La famille maudite … impôt, taxe, contribution …

La famille maudite … impôt, taxe, contribution …

L’impôt n’a pas bonne presse et ne l’a t-il pas toujours été sous nos cieux ?

Il est vrai que ce mot est mal né : il vient du latin « impositum », c’est-à-dire « ce qui est imposé » et la contrainte est toujours subie avec difficulté. Sa cousine, la taxe n’a rien à lui envier avec son ancêtre latin « taxatio » qui signifie « estimation ». Dans cette famille, traine la taxation d’office, toujours sinistre, la « surtaxe » qui abuse sans vergogne, et rode le contrôleur fiscal qui n’est jamais en joie semant la crainte comme hier le passage de l’Ankou dans nos chemins creux.

La violence de la taxe.

Nous pouvons découvrir au cœur du verbe « taxer » toute la violence concentrée probablement ressentie inconsciemment par nos concitoyens : « taxer » c’est soumettre à une imposition, frapper une transaction d’une taxe, mais aussi en français familier extorquer de force et voler. Ce même mot signifie attaquer, blâmer, charger, accuser, traiter selon nos bons académiciens qui suggèrent en final le rattachement de cette cousine au mot « taille » qui porte malheureusement aussi en lui une série d’images de réduction comme « coupe, élagage, émondage, étêtage ». Cette famille est inscrite dans une sorte de malédiction car ces mots disent le prélèvement, la préhension d’une richesse acquise souvent par l’effort.
Les mots créent le monde, et devant l’impôt, nombreux sont ceux qui ont envie de « tailler » la route. Mais, si vous espérez échapper à l’emprise de cette famille, il faudra un jour vous mettre à table, pour parler de l’assiette fiscale à l’un des cousins. Il vous signifiera le redressement qui m’a toujours évoqué la maison du même nom, jadis, pour les jeunes délinquants.

Un membre de cette famille essaie de changer le monde : la « contribution ».
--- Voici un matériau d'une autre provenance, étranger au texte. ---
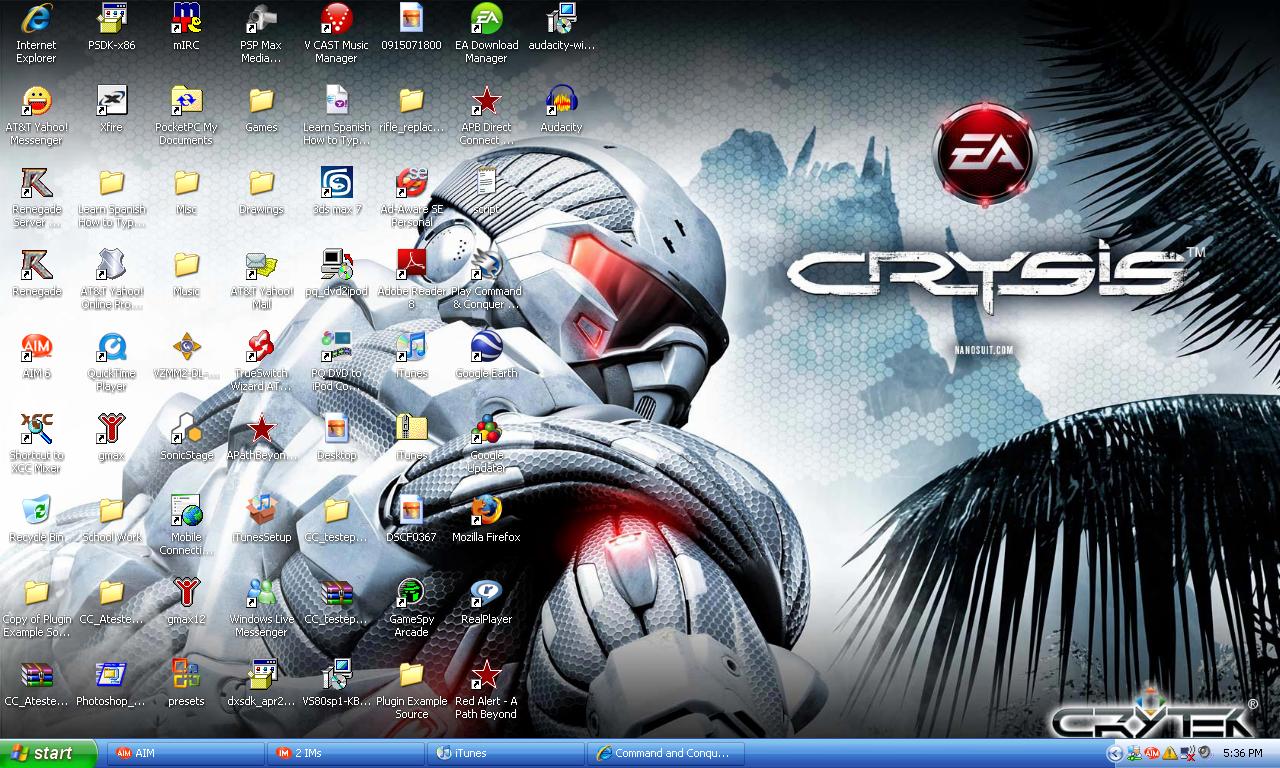The width and height of the screenshot is (1280, 768).
Task: Select the Google Earth icon
Action: (x=486, y=347)
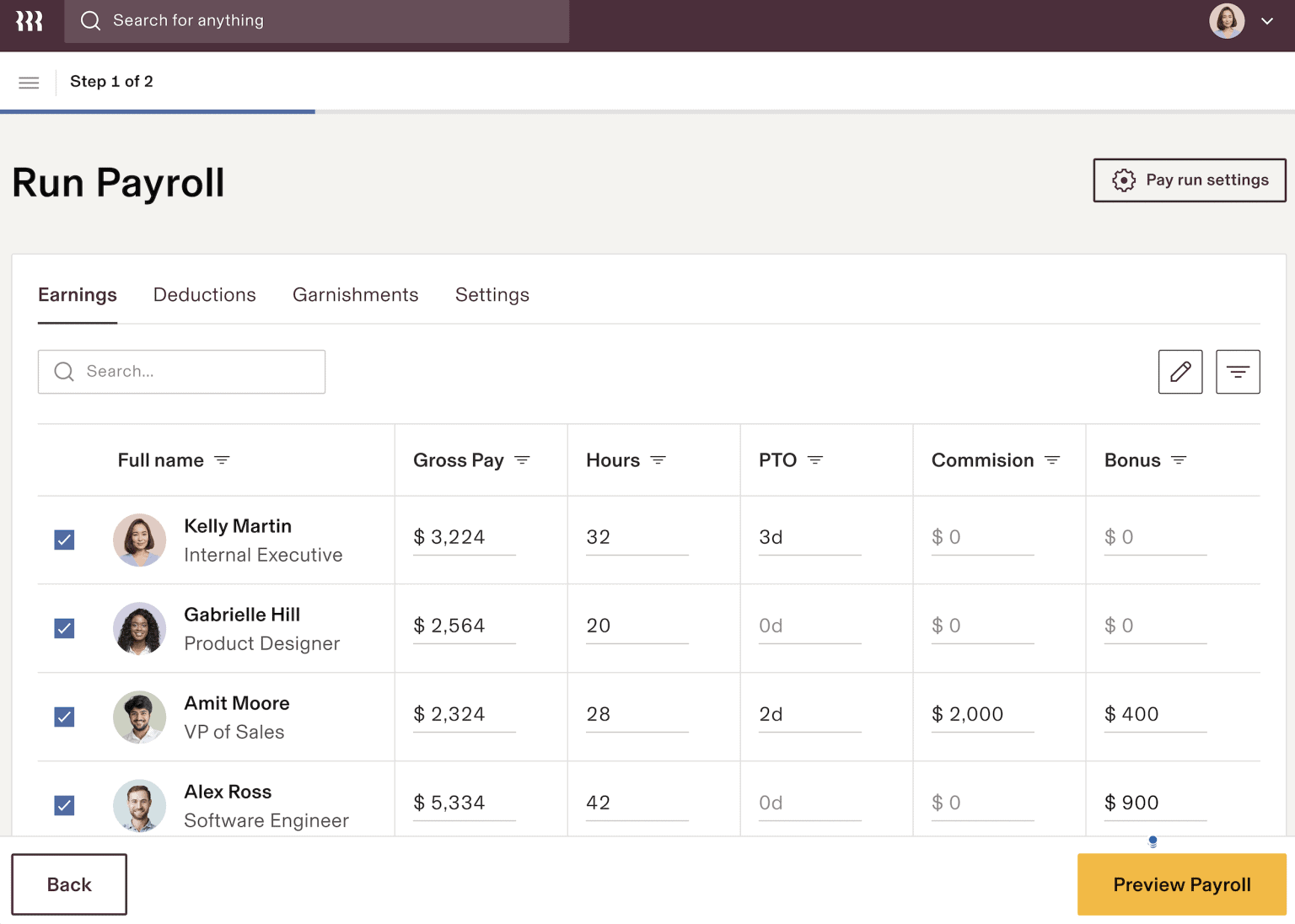Open the Hours column filter icon

click(658, 460)
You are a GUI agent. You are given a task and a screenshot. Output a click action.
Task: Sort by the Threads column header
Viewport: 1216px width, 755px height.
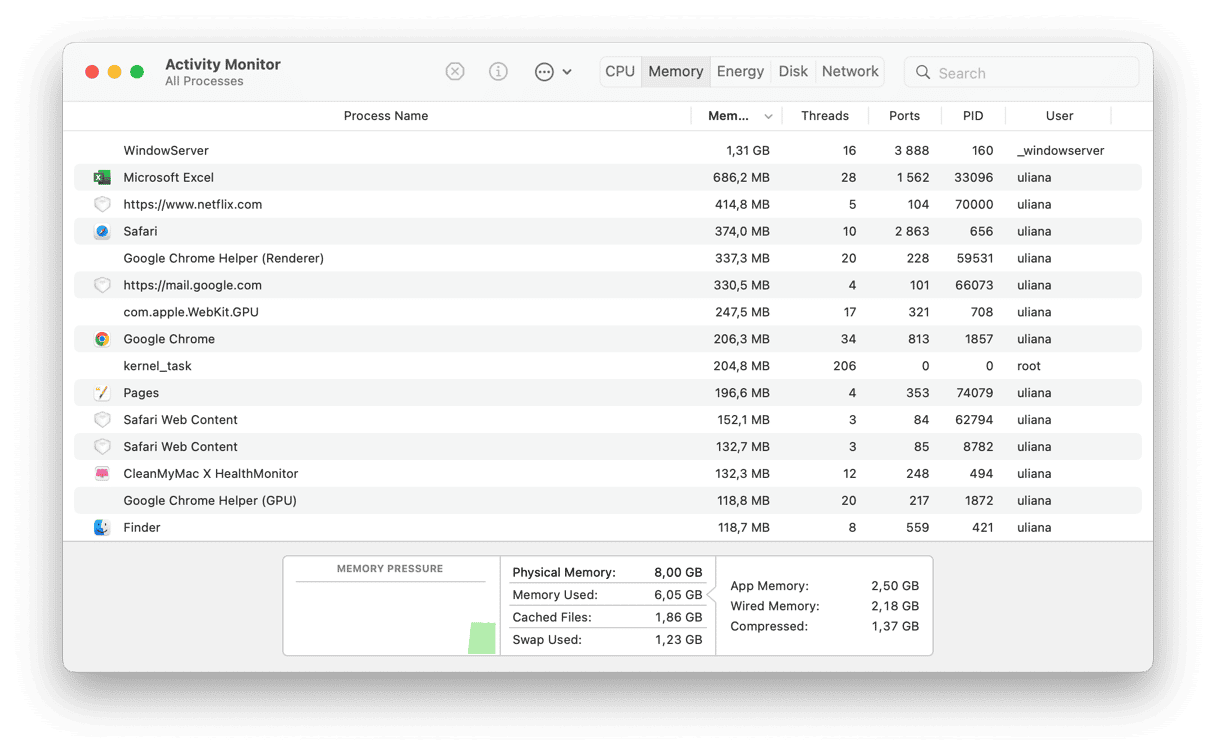[x=824, y=116]
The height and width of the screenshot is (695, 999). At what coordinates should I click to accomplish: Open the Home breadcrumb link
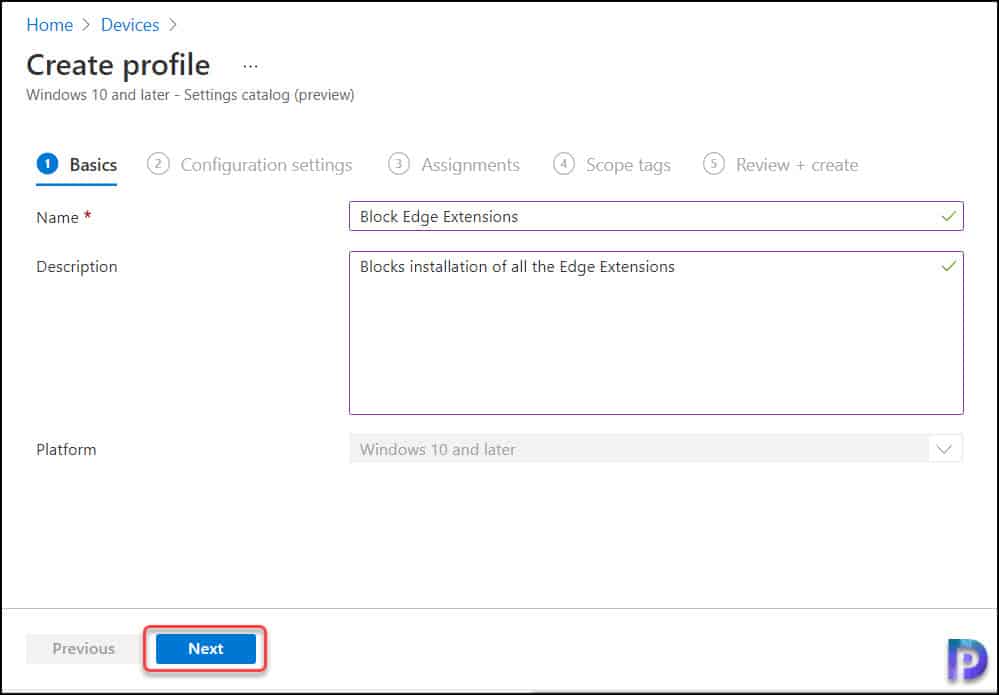49,24
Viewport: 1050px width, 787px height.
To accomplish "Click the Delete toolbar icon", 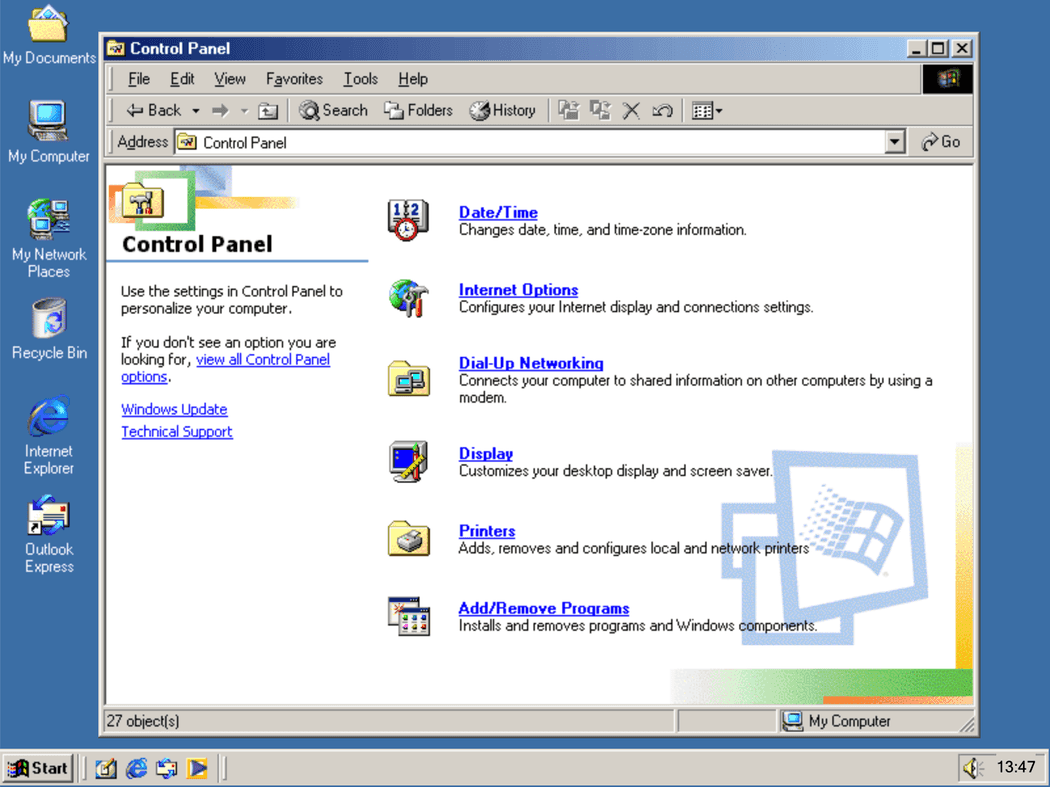I will [x=630, y=110].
Elle semble être cet acte presque volontaire du « contribuable » ; elle évoque cette part que chacun « donne » pour une charge commune. Mais il s’agit bien encore d’un masque lorsque la « contribution sociale généralisée (CSG) » vient encore prélever le petit intérêt que vous avez réussi à gagner sur votre épargne, qui est un rescapé de tout un processus de taxation… La « contribution économique territoriale (CET) » qui sent bon le terroir a remplacé la fameuse « Taxe Professionnelle (TP) » truffée d’allégements fiscaux dérogatoires tellement qu’elle était insupportable et que l’Etat a eu du mal à achever…
Conclusion : il n’y a rien de nouveau sous le soleil, la méfiance envers l’impôt ne disparait pas et le renforcement de la pression fiscale ainsi que la permanence d’importantes inégalités entretiennent un climat de suspicion et de rébellion surtout lorsque le citoyen constate en contrepartie la baisse de qualité des services publiques attendus ou de sa protection sociale.

Le sens de la reliance….

L’épisode de l’écotaxe en Bretagne avec les « Bonnets Rouges » en novembre 2013 fait partie de ces expressions spectaculaires du « ras le bol » fiscal déclenché par des biens pensants déconnectés des réalités territoriales. Le nouvel épisode des « Gilets Jaunes » en novembre 2018 semble naître de cette coagulation de rancœur face aux prélèvements imposés.
Pourtant, si chacun d’entre nous râle lorsqu’il reçoit ses feuilles d’impôt, une saine réflexion nous amène à considérer la nécessité de cette participation sociale sans laquelle aucune société ne saurait perdurer. Cet effort répond à l’article 14 de la Déclaration des Droits de l’Homme et du Citoyen du 27 aout 1789 : « Tous les citoyens ont le droit de constater par eux-mêmes ou par leurs représentants, la nécessité de la contribution publique, de la consentir librement, d’en suivre l’emploi et d’en déterminer la quotité, l’assiette, le recouvrement et la durée. » et l’article 15 de suivre « la société a le droit de demander compte à tout agent public de son administration. »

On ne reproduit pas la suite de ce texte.